Happy 32nd birthday MatsuJun!




Happy 32nd birthday to the greatest love of my life ~ Matsumoto Jun !!! Wishing you all the best in the world (as always)! Thank you for keeping me happy for the last 10 years! If I had not known you or Arashi, I'd probably gone crazy with boredom. LOL! Just want to let you know that even if I'm fangirling over with the other guys, I'll always be your girl and you're always be my favorite man in the world! I love you forever!


Monday, August 17, 2015

29. OMG.

Off to watch Attack on Titan yesterday.
OOTD : Shirt from Cosmic Concept Manila, Shorts from Bench,
Shoes from Vans and ONE OK ROCK 35xxxv tour bag.



Holy cow! I'm effin' 29 already! wtf. I'm almost an ahjumma = middle age woman. LOL.

I'm 29 and yet I feel like 19.

I thank all the people who remembered to greet me last Saturday. And I don't want to sound melodramatic because I've already done that on my IG post. And I've also said my wishes and that's to have a stronger relationship with God--- it's still the most important thing for me. God knows how much I wanted that to happen.

I'm not wishing for a life partner or a boyfriend or anyone to date. If God is willing to give me a man in my life, then I'd be happy. If it's not in His plans, I'm also very thankful to Him. That means our Lord have a better plan for me and He knows best. And I trust Him with everything.


But yeah, I also want to have a stable career and have a better future. And I hope to find what my purpose in life is.

Thank you everyone! I love you all!



Friday, August 07, 2015

Hello August 2015!




It's the time of the year~ my birth month and so is MatsuJun's. I'm not sure if I'll get excited or what. This will be the last year I'm in my 20s. Shucks! I'm so old. wtf. Time really does fly so fast. I just hope good things will come when I reached my 29th year of existence. LOL.

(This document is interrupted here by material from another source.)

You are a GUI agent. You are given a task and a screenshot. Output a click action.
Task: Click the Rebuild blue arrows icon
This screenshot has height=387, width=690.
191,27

But... It's already half of the year and I haven't finished a single manuscript. Like seriously, I'm too lazy to finish the MS I was writing a few months back. I think I have stopped writing for more than two months now. And I'm not sure if I'll ever get my groove back again. This has happened to me for years, but this will be the first time that a manuscript took me more than five months to finish it... but I haven't even finished Yuan and Cassie's story which I have started writing since December of last year. I got fed up with the story and I don't know. I think if you write something you really don't believe in, it's really hard for the writer to have the characters a happy ending. LOL. Maybe I'm just making excuses. WTF. But seriously, it's like naumay na ako sa story na sinusulat ko. I was thinking that maybe I should start writing a different story and leave the Yuan's story until the time comes I've decided to let him have his happy ending. Anyway, I have posted his story on Wattpad. I hope readers would find time to read it or give it a chance. Maybe, just maybe, I'll be interested again to finish that story.


But then, there are times that I want to be just a reader fan. And sometimes, there's this inner voice inside me that tells me not to write anymore. But don't get me wrong, I've always wanted to be a writer, but now that I have achieved the goal of having my novel being published and seeing them in bookstores, there's a part of me that was satisfied already. That, OKAY, I have done that already, and I'm happy. What to do now? Do you get what I mean? I just find it so frustrating sometimes.


And the question right now is will I ever get back to writing again? I really hope so...


P/S I'm currently and majorly obsessed with ONE OK ROCK. It is them, that's keeping me busy aside from this Korean variety show The Superman Returns or TROS, which I will talk about in a separate post.